Below are some records. Write out exactly their lines from the one with "Metropolregion Hamburg (142, 2177)" through the one with "[Más allá de", and leave the pictures behind.

STUDY MATERIAL.
▼▼▼

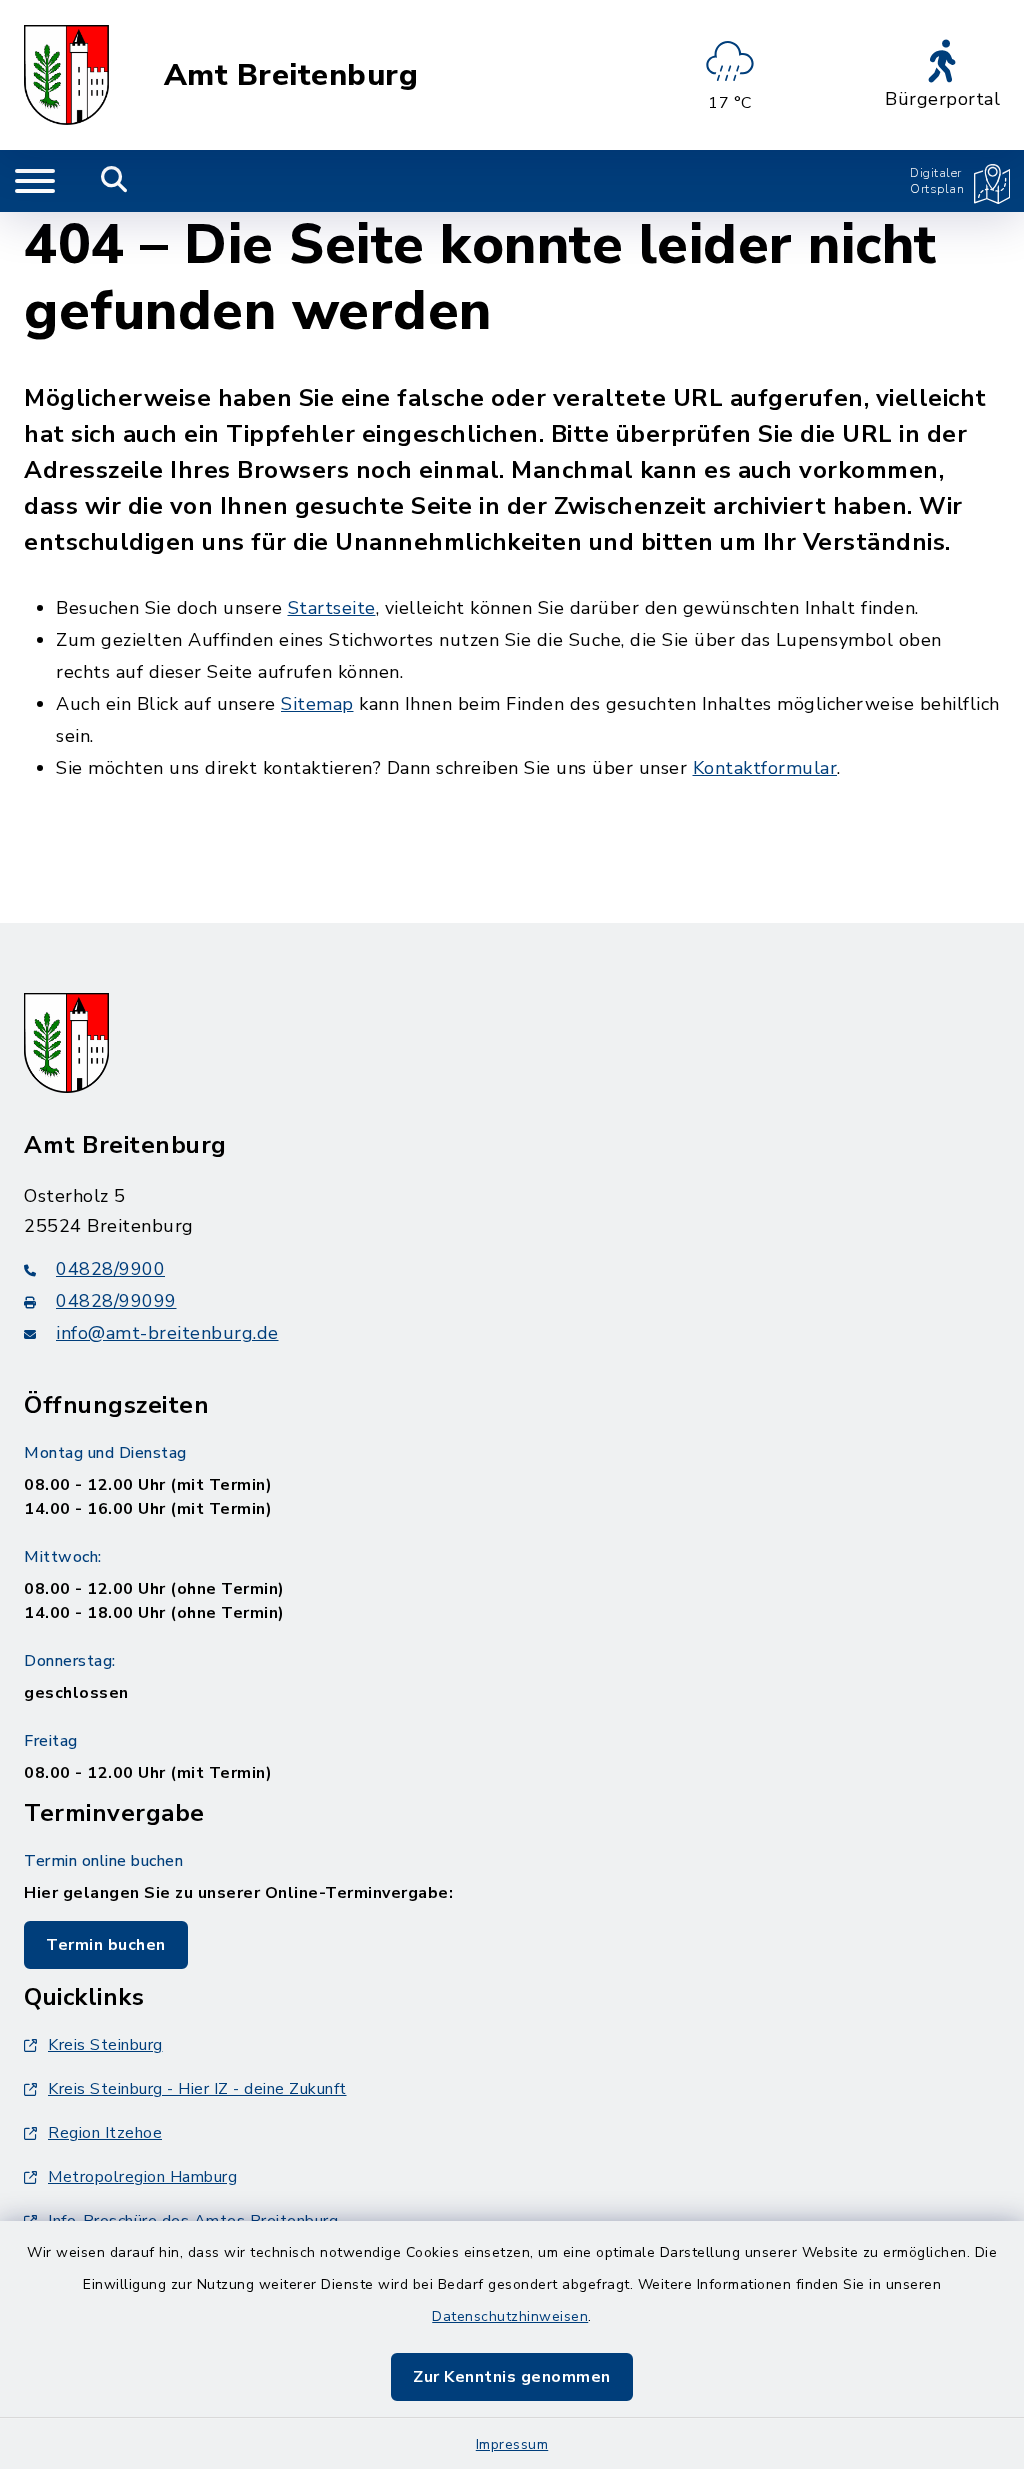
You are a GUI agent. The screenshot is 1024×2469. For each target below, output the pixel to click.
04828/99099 (116, 1301)
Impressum (512, 2444)
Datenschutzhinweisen (510, 2316)
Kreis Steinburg (105, 2045)
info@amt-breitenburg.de (167, 1333)
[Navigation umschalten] (35, 181)
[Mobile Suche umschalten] (114, 181)
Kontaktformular (765, 768)
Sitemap (317, 704)
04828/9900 (110, 1269)
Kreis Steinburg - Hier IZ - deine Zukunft (197, 2089)
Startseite (332, 608)
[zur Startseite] (66, 75)
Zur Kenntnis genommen (512, 2377)
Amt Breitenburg (291, 75)
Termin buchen (106, 1945)
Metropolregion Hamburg (142, 2177)
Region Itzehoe (105, 2133)
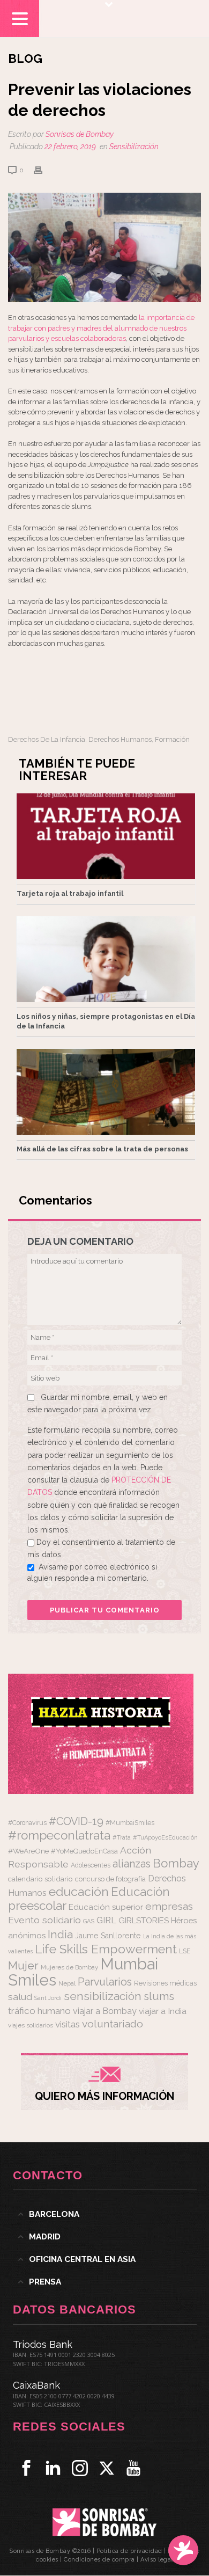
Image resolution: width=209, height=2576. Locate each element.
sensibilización (102, 1996)
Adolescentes (90, 1865)
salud (20, 1996)
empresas (169, 1906)
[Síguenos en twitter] (106, 2468)
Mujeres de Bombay (69, 1967)
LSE (185, 1951)
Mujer (23, 1965)
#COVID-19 (76, 1821)
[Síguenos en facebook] (26, 2468)
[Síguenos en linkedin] (53, 2468)
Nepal (67, 1983)
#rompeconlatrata (59, 1835)
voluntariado (112, 2024)
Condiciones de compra (99, 2559)
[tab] (105, 2214)
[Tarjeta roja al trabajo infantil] (106, 836)
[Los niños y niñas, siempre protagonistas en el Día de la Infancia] (106, 959)
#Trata (122, 1837)
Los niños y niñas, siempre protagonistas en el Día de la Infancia (106, 1021)
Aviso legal (156, 2559)
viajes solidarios (30, 2025)
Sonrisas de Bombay (80, 134)
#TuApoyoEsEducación (165, 1837)
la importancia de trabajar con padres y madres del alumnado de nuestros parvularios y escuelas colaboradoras (101, 327)
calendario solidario (40, 1878)
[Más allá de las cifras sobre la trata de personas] (106, 1092)
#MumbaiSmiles (130, 1823)
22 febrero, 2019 (70, 146)
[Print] (43, 170)
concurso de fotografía (110, 1879)
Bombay (176, 1863)
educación (79, 1891)
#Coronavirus (27, 1823)
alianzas (132, 1864)
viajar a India (162, 2011)
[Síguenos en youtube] (133, 2468)
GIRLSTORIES (143, 1920)
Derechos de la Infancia (46, 739)
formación (172, 739)
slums (159, 1996)
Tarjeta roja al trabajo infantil (70, 893)
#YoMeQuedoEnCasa (84, 1851)
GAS (88, 1921)
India (60, 1934)
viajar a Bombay (105, 2011)
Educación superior (106, 1907)
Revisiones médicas (165, 1983)
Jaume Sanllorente (108, 1935)
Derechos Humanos (120, 739)
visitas (67, 2024)
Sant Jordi (48, 1998)
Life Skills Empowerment (106, 1949)
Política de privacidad (129, 2551)
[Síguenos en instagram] (80, 2468)
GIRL (106, 1920)
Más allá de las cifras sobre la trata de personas (102, 1149)
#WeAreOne (28, 1851)
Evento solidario (44, 1919)
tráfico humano (39, 2010)
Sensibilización (134, 146)
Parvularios (105, 1982)
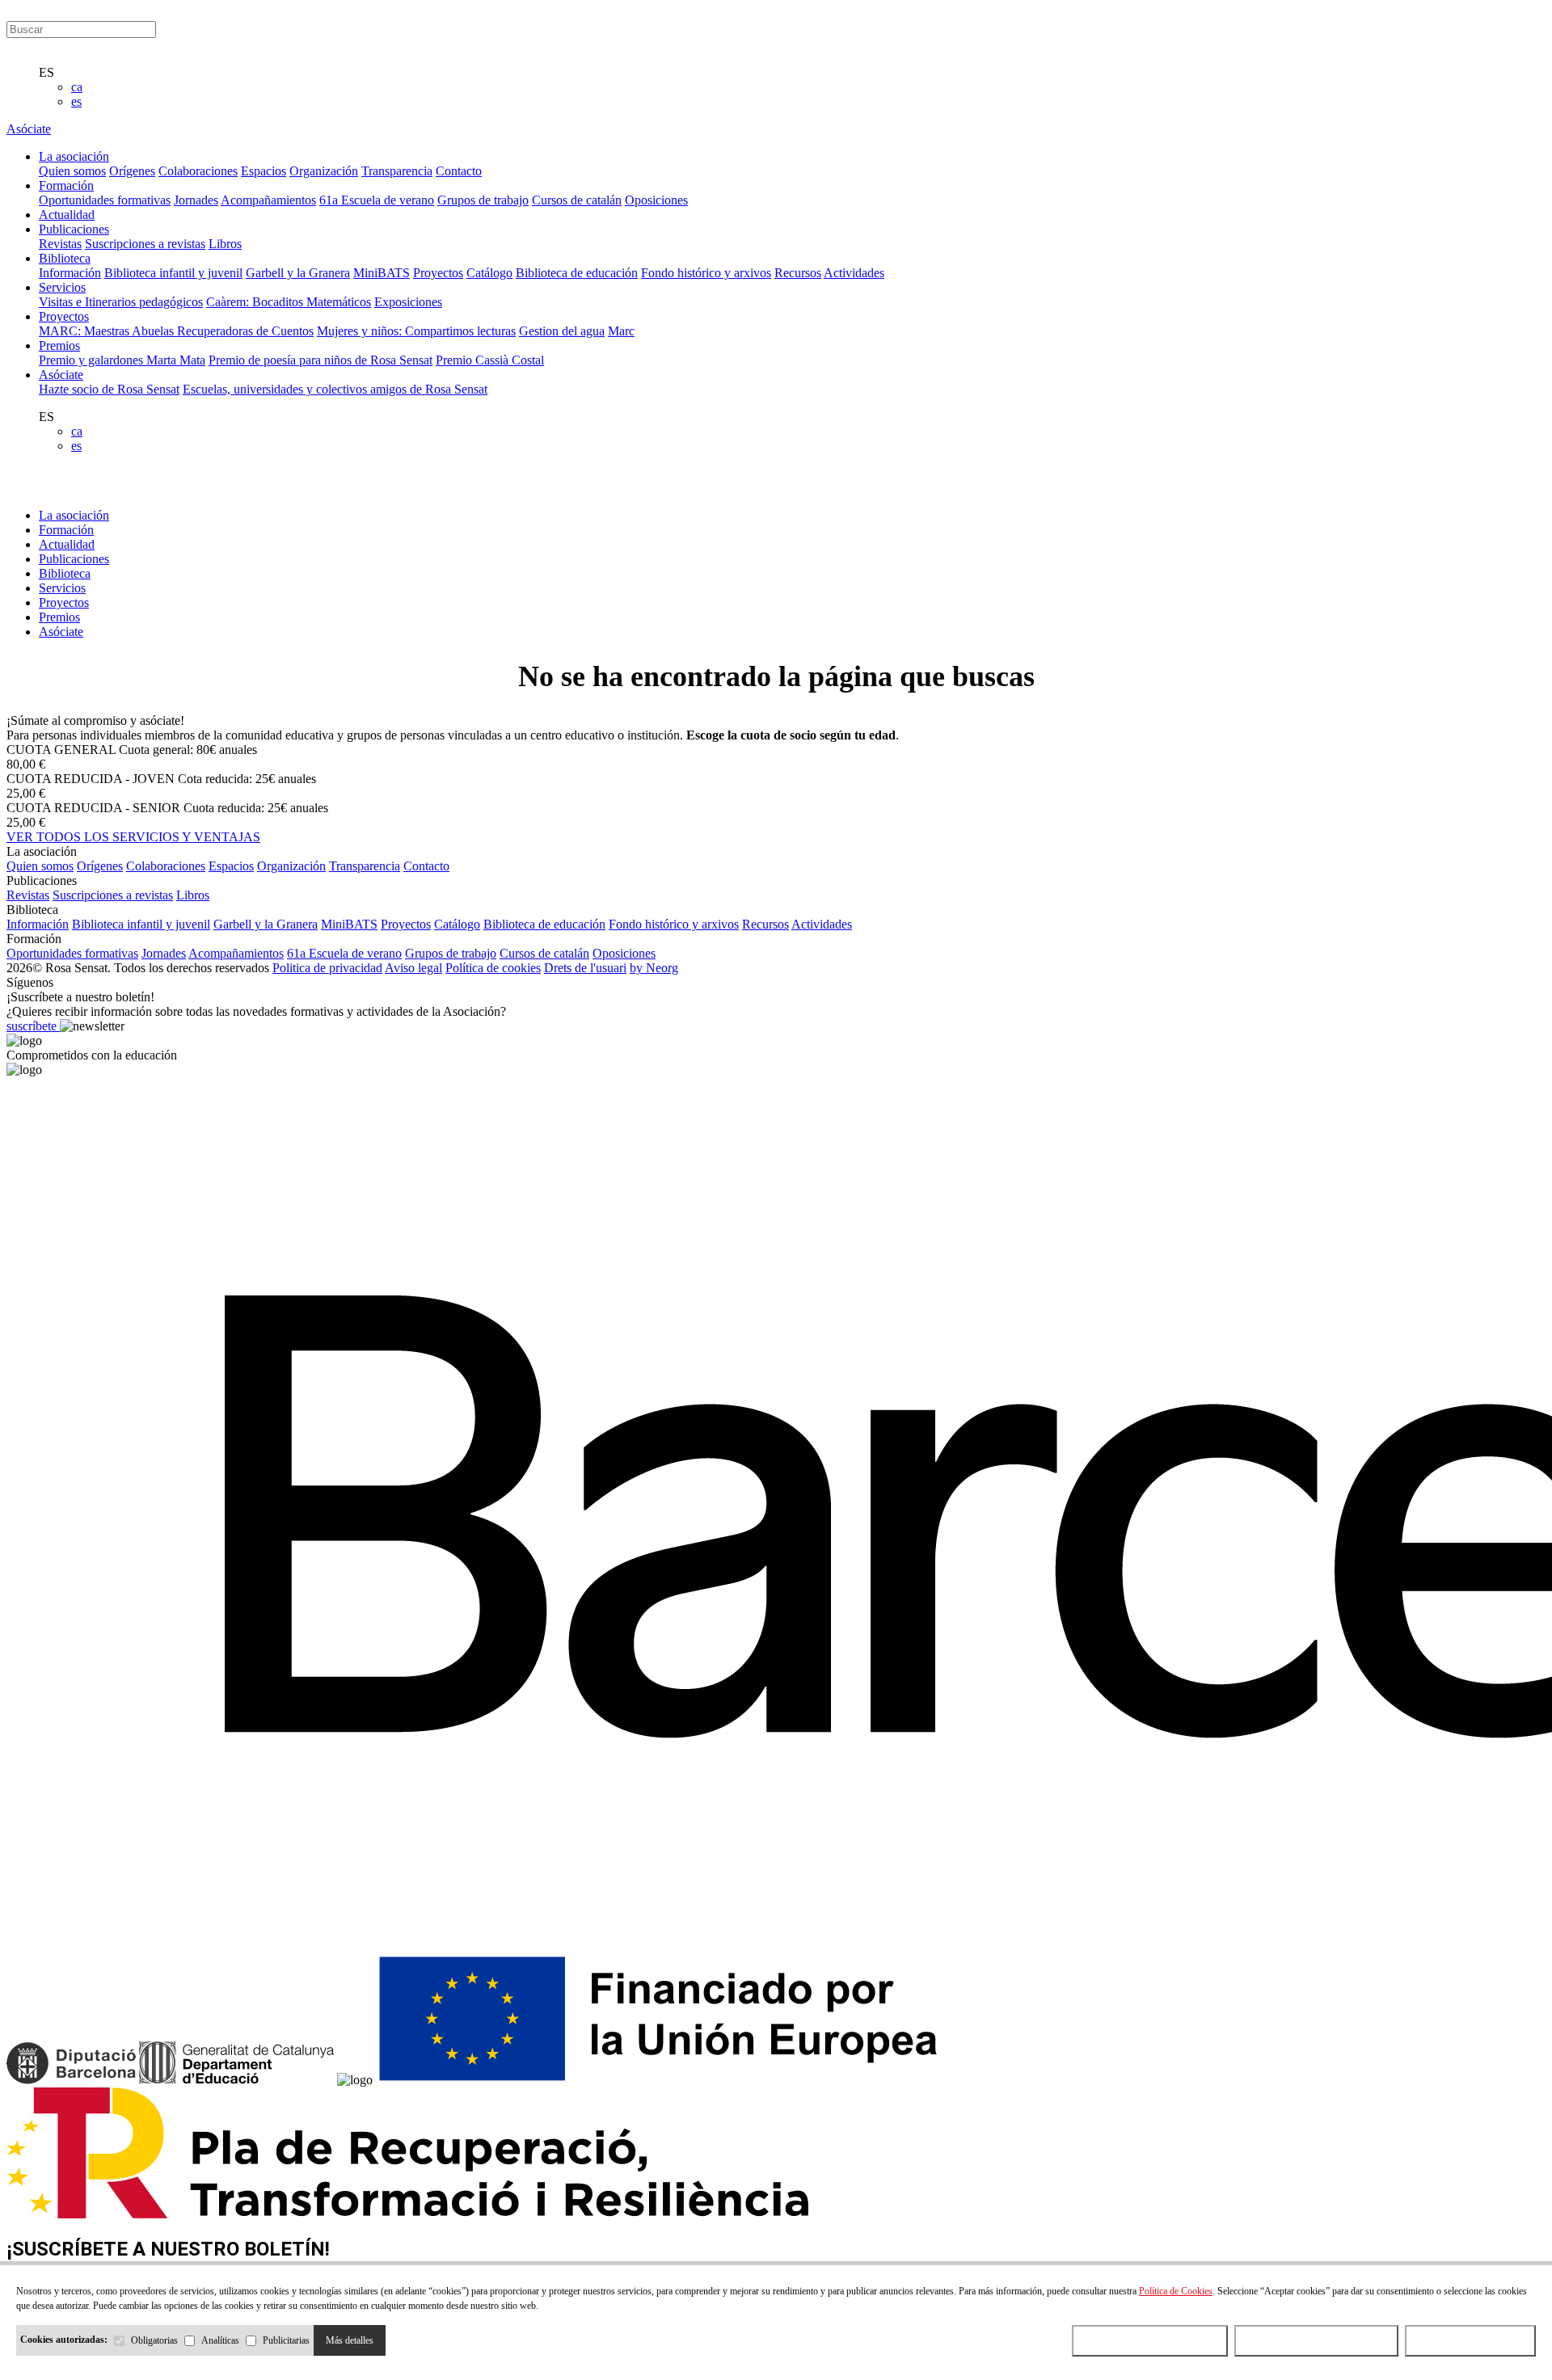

▲▲▲

ANSWER TO THE EXERCISE.
Metropolregion Hamburg (142, 2177)
Region Itzehoe (105, 2133)
Image resolution: width=209, height=2576. Locate each element.
sensibilización (102, 1996)
Adolescentes (90, 1865)
salud (20, 1996)
empresas (169, 1906)
[Síguenos en twitter] (106, 2468)
Mujeres de Bombay (69, 1967)
LSE (185, 1951)
Mujer (23, 1965)
#COVID-19 (76, 1821)
[Síguenos en facebook] (26, 2468)
[Síguenos en linkedin] (53, 2468)
Nepal (67, 1983)
#rompeconlatrata (59, 1835)
voluntariado (112, 2024)
Condiciones de compra (99, 2559)
[tab] (105, 2214)
[Tarjeta roja al trabajo infantil] (106, 836)
[Los niños y niñas, siempre protagonistas en el Día de la Infancia] (106, 959)
#Trata (122, 1837)
Los niños y niñas, siempre protagonistas en el Día de la Infancia (106, 1021)
Aviso legal (156, 2559)
viajes solidarios (30, 2025)
Sonrisas de Bombay (80, 134)
#TuApoyoEsEducación (165, 1837)
la importancia de trabajar con padres y madres del alumnado de nuestros parvularios y escuelas colaboradoras (101, 327)
calendario solidario (40, 1878)
[Más allá de las cifras sobre la trata de personas] (106, 1092)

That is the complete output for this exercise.